Regardless of the regulatory path, manufacturers should aim to develop clinical evidence. In other words, rather than analyzing coverage, coding and payment separately, think of them a “whole” comprised of interdependent parts. This holistic approach helps innovators avoid choosing a more narrow path that might unnecessarily restrict market access.

 


DAY 2

SESSION 1 of 2

Industry Reaction to CMS Coverage Process and Reforms

In this expert roundtable, Jo Ellen joined other expert panelists to discuss timely coverage policy issues. This discussion paid specific attention to the unique coverage challenges that smaller companies face.

Some panelists suggested that most technologies still lack enough evidence to satisfy criteria for coverage – even when TPT (transitional pass-through payment) and NTAP (new technology add-on payment) are included. Jo Ellen and many members of the audience agreed that this was true for some past cases. However, they countered with several current examples where the evidence supports coverage and is commensurate with other covered technologies and services.

In addition, Jo Ellen presented examples involving Medicare Administrative Contractors (MACs) that misinterpreted criteria for TPT, NTAP and the 21st Century Cures Act. Most audience members agreed that, despite the diligence of MACs, criteria to gain coverage was not transparent. Also because new technologies weren’t reviewed in a fair and clear way, coverage and patient access were negatively influenced. Panelist Tamara Syrek Jensen JD, Director of the CMS Coverage and Analysis Group (CAG), and audience member Laurence Clark MD, Medical Director at Noridian, actively contributed to this discussion.

TOP TAKEAWAY:  Focus on developing clinical evidence that supports coverage

As the session ended, participants agreed that it’s essential for device innovators to focus on developing clinical evidence that supports coverage. In addition, they should advocate for industry efforts that minimize barriers to coverage for beneficial new technologies and procedures.
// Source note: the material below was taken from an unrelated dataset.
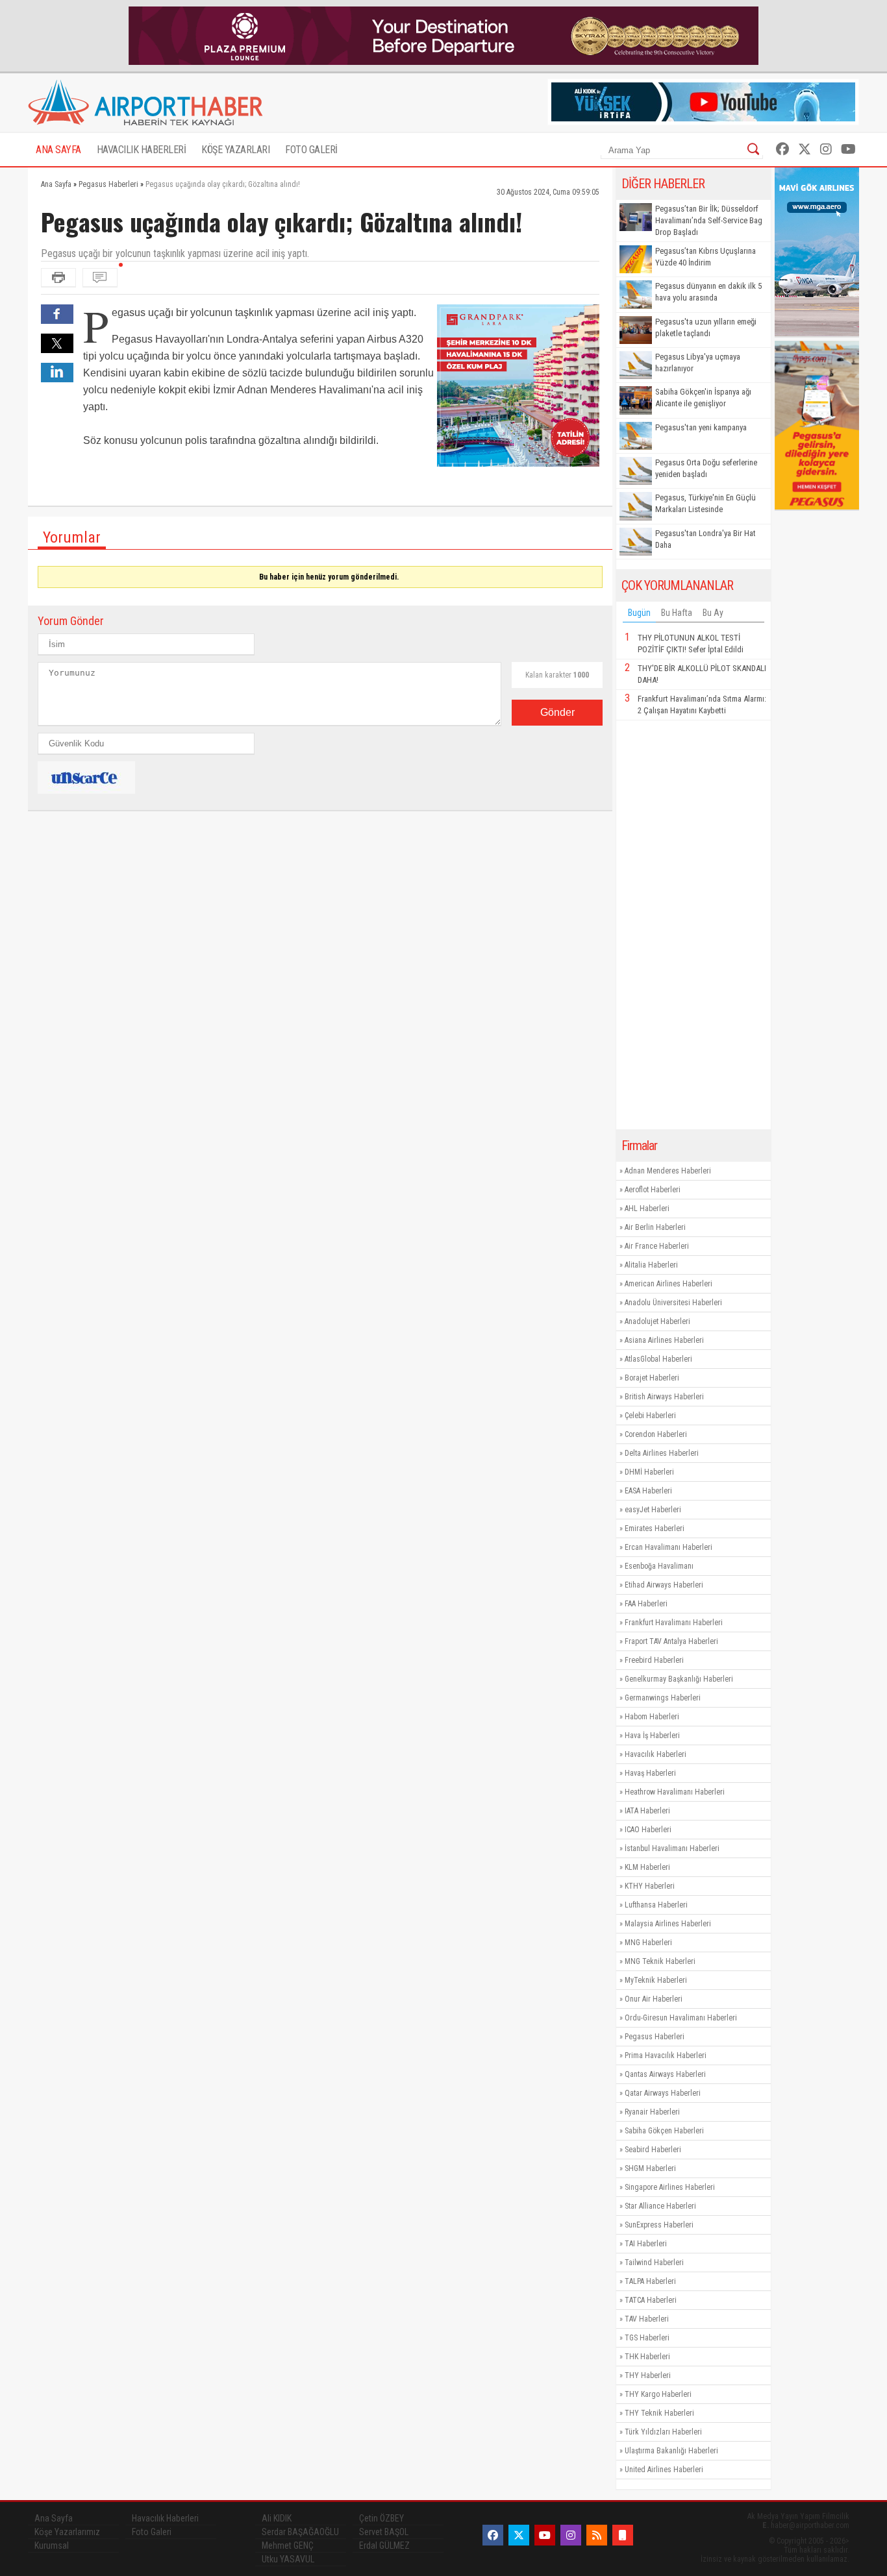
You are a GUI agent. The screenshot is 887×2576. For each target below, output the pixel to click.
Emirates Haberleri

Specifically, it’s important to consider mechanisms that help the clinical community – and patients above all – to gain access to medical innovation without having to overcome non-coverage barriers. This will be a key focus area for MDMA in 2020.


DAY 2

SESSION 2 of 2

Navigating CPT and RUC: Implications for Access

In this joint presentation with Susan Clark, Physician Payment Operations Manager, American Medical Association, Judy advised device manufacturers to think carefully before simply requesting a new CPT code, because that can lead to serious negative business consequences.

Planning and preparation sometimes require a multi-year effort to ensure that CPT criteria are met and that stakeholder and company goals are aligned. Judy indicated that new technology-driven procedures continue to be plagued by issues surrounding ambiguous utilization criteria. This makes securing a Category I CPT code particularly difficult.

It’s important for the CPT panel to have more visibility into the necessary data, as well as clarification from the CPT RUC representative about the kind of survey numbers needed to determine the value of a new code. Judy noted that if a medical society can assure that survey numbers are attainable, then utilization issues should not be a barrier for gaining a Category I CPT code.

Specifically, she recommended that organizations investigate Category I and Category III CPT code options, benefits and coverage risks, in conjunction with RUC code valuation and payment considerations. She also recommended considering MDMA goals for achieving greater transparency in the process and utilization criteria for Category I CPT coding.

TOP TAKEAWAY:  Choose CPT Code Strategy Wisely

Pursuing CPT coding in isolation can impede market access. This risk can be reduced by including coverage and payment considerations in the equation.

Our consultants believe that CPT strategy is critical and should be tailored, accordingly. This sets us apart from those who recommend the same code path for all technologies or procedures, because it minimizes long-term reimbursement problems that are difficult or impossible to reverse.

For best results, we suggest that medical innovators begin strategic reimbursement planning in the early stages of clinical and product development.